I have seen that post but either there is some insider base model access I do not know of or their claim is epistemically dubious to say the least “And indeed the Claude Opus 4.5 base model wasn’t trained on this text!”.
When I use prefilling over the publicly accessible API, I am interacting with the Claude persona that went through RL, not a base model, so I cannot falsify that claim either. It is however logically more likely to not be part of the pre-training corpus, I agree with that.
One thing I didn’t include in the post, but that I was wondering about, is how I would know the beginning and end with my prefilling method. I did some indirect sampling with Claude, like this for the beginning for example (first get into that “basin”, then ask for a completion):
The part after “develop” for the first sentence seem to be not encoded as strongly as other parts, there is high variance there, which usually does not influence the rest of the paragraph however.
For the ending, asking the “Character Claude” works, like in the third image of the “How much does Claude recognize?” section of this post. Claude did not confabulate a new section, Claude was aware that there are no subsection and Claude also knew that it was the last section without priming it for that.
For my prefilling approach, I could also observe that there was no consensus found at all with 20 parallel completions and max_tokens of 5 for example after the previously stated end of the document.
I’m not trying to be contrarian or petty, but I would need to see more evidence to believe that there are other sections that are missing. I’ve decided on the prefilling approach because there was too much variance on the consumer-facing products like claude.ai.
One thing I was wondering about was the presence of other internal documents, but you would need to find the prefix/basin first.
Hm, I can see what you mean, but that says more about the author than the provenance. Like, I wouldn’t be surprised that not every single section of a 10k+ token document is written by MTS but by their own capable AI assistant with some guidance.

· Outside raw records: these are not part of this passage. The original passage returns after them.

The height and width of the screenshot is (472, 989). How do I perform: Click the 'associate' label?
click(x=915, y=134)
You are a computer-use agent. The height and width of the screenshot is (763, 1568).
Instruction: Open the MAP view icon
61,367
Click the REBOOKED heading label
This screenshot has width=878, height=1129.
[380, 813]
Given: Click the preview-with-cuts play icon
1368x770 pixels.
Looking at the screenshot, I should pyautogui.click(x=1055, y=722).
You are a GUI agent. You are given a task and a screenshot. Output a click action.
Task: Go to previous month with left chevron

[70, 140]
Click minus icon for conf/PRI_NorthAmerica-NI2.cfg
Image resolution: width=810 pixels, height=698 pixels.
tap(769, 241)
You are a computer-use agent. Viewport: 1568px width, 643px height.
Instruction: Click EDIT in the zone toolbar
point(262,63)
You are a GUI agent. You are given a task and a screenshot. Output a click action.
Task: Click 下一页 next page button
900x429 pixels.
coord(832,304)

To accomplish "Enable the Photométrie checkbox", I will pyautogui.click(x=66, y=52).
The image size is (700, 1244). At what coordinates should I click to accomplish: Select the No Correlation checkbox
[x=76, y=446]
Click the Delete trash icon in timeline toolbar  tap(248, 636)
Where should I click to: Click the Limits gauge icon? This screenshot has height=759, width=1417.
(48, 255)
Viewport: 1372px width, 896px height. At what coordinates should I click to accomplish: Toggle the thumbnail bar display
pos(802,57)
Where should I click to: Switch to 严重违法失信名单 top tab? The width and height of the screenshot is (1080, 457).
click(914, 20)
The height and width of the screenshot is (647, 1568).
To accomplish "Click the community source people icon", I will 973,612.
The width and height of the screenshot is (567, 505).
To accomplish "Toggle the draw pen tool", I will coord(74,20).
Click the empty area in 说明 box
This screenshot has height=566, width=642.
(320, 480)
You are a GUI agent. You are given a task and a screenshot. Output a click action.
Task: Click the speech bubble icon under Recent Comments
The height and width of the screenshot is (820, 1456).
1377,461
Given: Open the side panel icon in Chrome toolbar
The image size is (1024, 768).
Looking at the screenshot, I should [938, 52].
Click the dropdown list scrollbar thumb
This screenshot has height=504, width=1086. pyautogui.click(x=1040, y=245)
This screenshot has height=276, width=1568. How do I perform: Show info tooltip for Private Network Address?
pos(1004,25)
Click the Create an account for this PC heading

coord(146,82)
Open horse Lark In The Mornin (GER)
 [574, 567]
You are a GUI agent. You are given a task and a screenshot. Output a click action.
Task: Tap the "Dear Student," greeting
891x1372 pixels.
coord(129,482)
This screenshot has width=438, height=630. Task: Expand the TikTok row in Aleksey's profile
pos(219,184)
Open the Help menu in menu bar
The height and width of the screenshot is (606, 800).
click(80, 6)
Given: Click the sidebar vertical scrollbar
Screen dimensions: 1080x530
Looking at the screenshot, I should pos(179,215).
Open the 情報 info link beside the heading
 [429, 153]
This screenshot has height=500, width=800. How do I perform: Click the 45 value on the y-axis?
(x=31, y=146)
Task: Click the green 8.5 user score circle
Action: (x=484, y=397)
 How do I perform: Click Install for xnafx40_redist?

I think what speaks against hallucination and more to retrieval/memorization is also how even with different initial context, some sections are completely verbatim. Here is a diff of my formatted version compared to one from the Twitter user \@janbamjan for example:
https://www.diffchecker.com/lKDLep2a
I cannot rule out “consistent hallucination” mechanically, it doesn’t seem like the most likely explanation to me, but I’m open to alternative hypotheses that account for the consistency.